Salaried employees get several benefits under Sections 80C, 80D, 80G and others. While the Section 80C exemption of Rs 1.5 lakh focuses on provident fund and other investments and insurance policies, the other sections provide benefits such as house rent allowance, leave travel allowance, conveyance, medical and others. Experts say employees, typically, trip on the 80C portion. “A lot of salaried tax payers make the mistake of not counting their Employees’ Provident Fund (EPF) contributions under the Section 80C benefit. Also, look at insurance needs and home loan deductions before investing afresh in buying other products,” says Deepesh Raghaw, founder, PersonalFinancePlan.in. If you are an investor in the National Pension System, you can declare another Rs 50,000 for exemption under Section CCD. 

Health benefits

This is another area where you can fall short. Besides the medical reimbursement, tax-free up to Rs 15,000, there are health insurance benefits under Section 80D. Under this, you can claim Rs 25,000 exemption on premium for self, spouse, child and parents. If the parents are above 60 years, there is an additional exemption limit of Rs 35,000. In total, you can save up to Rs 60,000 if you have bought policies. 

Loan repayment

There are twin benefits — principal repayment can be claimed under Section 80C and an additional Rs 2 lakh under Section 24B. For a couple, who are joint owners of a property, the interest benefit can be a good Rs 5 lakh annually. If you have an educational loan, the entire interest repayment is available for deduction under Section 80E but there is no benefit of repayment on the principal amount. 

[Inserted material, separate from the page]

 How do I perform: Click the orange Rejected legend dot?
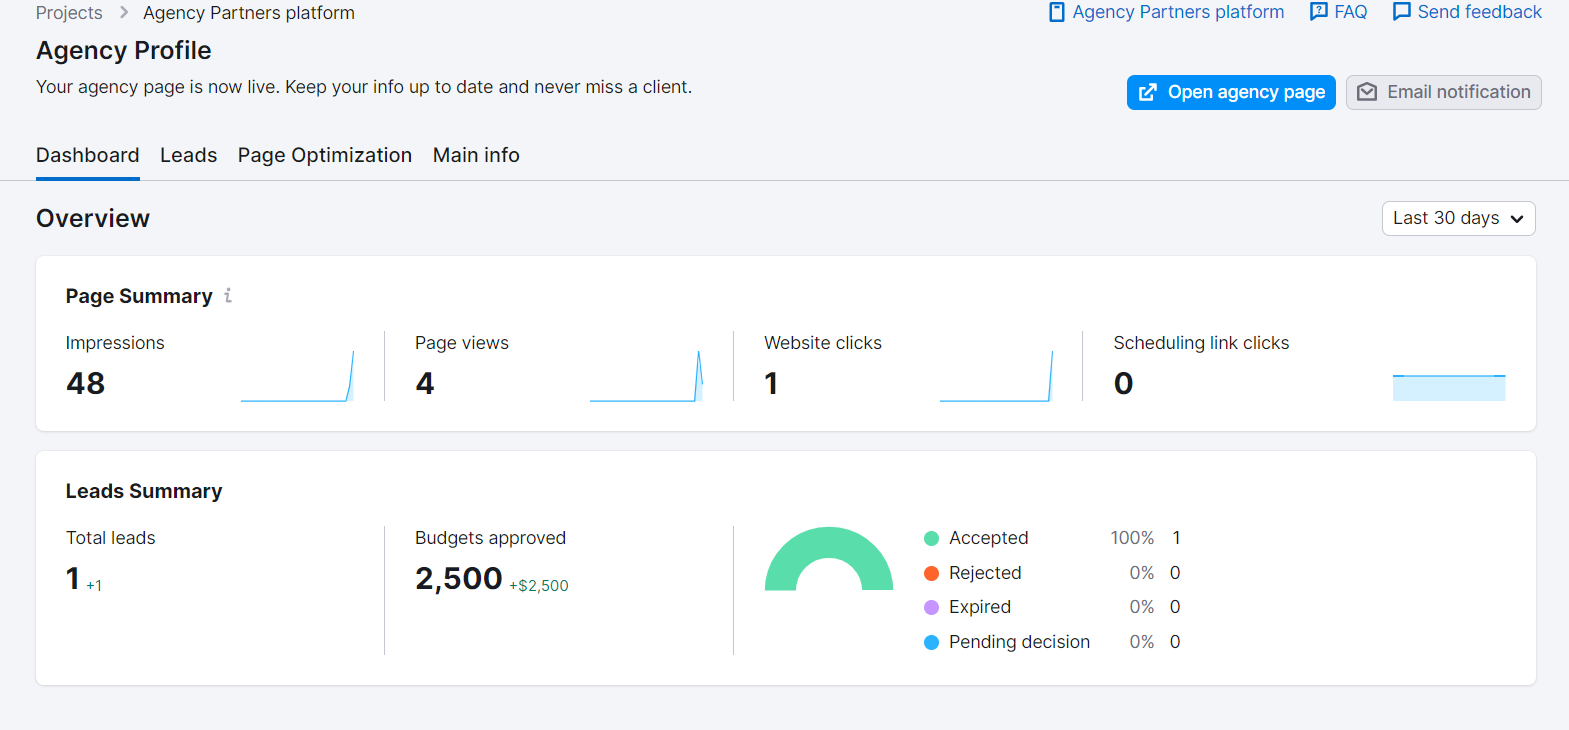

These are the major benefits you can get from the income-tax department. Submitting proper documents to the HR department will save you significant amounts of money. If you are able to take advantage of all these exemptions, you will get tax benefits up to Rs 7 lakh. This will include the basic exemption limit of Rs 2.5 lakh. If you are giving documentation of house rent allowance, leave travel allowance and others, the benefits could be substantially more. 

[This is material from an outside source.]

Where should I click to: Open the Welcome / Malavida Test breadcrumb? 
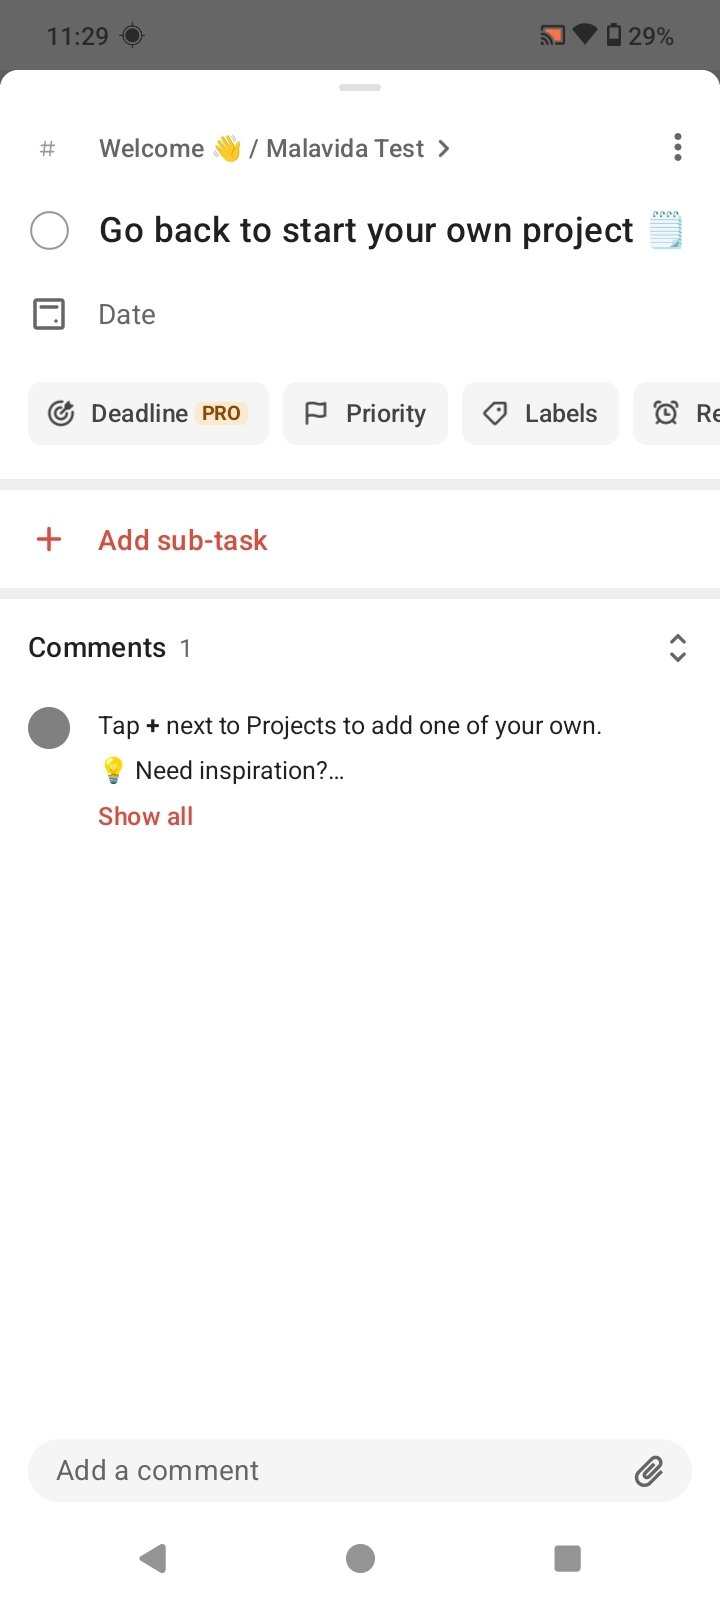[274, 149]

How to decide on investments 

Usually, many investors fall short on the 80C requirements. Financial planning comes into play in which goals and investments have to be matched. 

Up to five years: If you require funds within five years, the National Savings Certificate (NSC) or a five-year Post Office Time Deposits are good options. NSC currently offers eight per cent annually, while a Post Office Time Deposit offers 7.8 per cent. Bank FDs of five years also offer tax exemption under Section 80C. As these are fixed income investments, those who have a surplus only for tax-saving investments can look at them. 

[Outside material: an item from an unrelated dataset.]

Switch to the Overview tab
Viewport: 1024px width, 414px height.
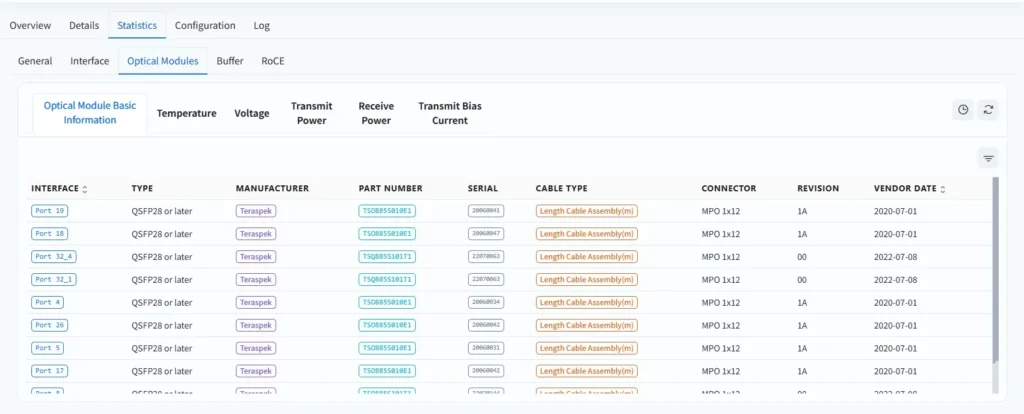(x=30, y=25)
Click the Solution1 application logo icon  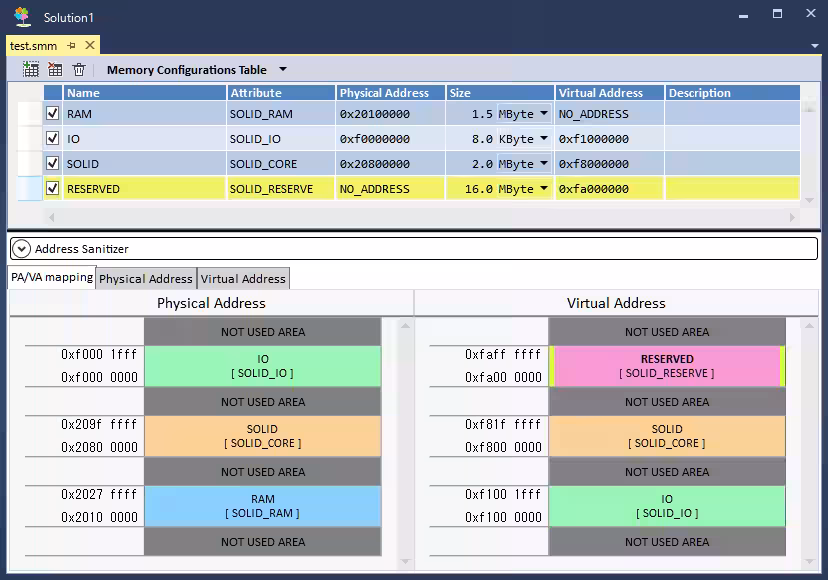[22, 17]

More than five years: Those whose have an investment time frame of more than five years and have other investments can look at an equity-linked savings scheme (ELSS). These funds have a three-year lock-in period. “Since there is evidence that ELSS funds do not give good returns after merely three years, it is advisable to remain invested for longer. It is also suitable for people who can weather volatility,’’ says Deepali Sen, founder, Srujan Financial Advisors. But, be aware that the lock-in period of ELSS takes away the flexibility of withdrawing from equities if the market is not performing well, adds Vaibhav Sankla, director, H&R Block India.

Ten years or more: For long-term investments, Public Provident Fund (PPF), currently offers eight per cent annually, is a good option but it has a lock-in of 15 years. The biggest advantage of PPF is it is EEE (Exempt-Exempt-Exempt). However, the rate is subject to change every quarter. Another option is systematic investment plans in equities, which have given good returns over longer periods. It is advisable to avoid traditional insurance plans like endowment and money-back policies and unit-linked insurance plans, even though they offer tax exemption because of the high cost.